> [WHAT IS REQUIRED]
Reproduce the records below, changing "badge" to "icon" and keeping everything else the same.

> [INPUT FOR THIS TASK]
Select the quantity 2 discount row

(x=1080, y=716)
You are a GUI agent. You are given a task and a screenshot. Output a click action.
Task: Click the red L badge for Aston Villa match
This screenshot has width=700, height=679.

> [RESPONSE TO THIS EXERCISE]
Select the quantity 2 discount row

(x=1080, y=716)
You are a GUI agent. You are given a task and a screenshot. Output a click action.
Task: Click the red L icon for Aston Villa match
This screenshot has width=700, height=679.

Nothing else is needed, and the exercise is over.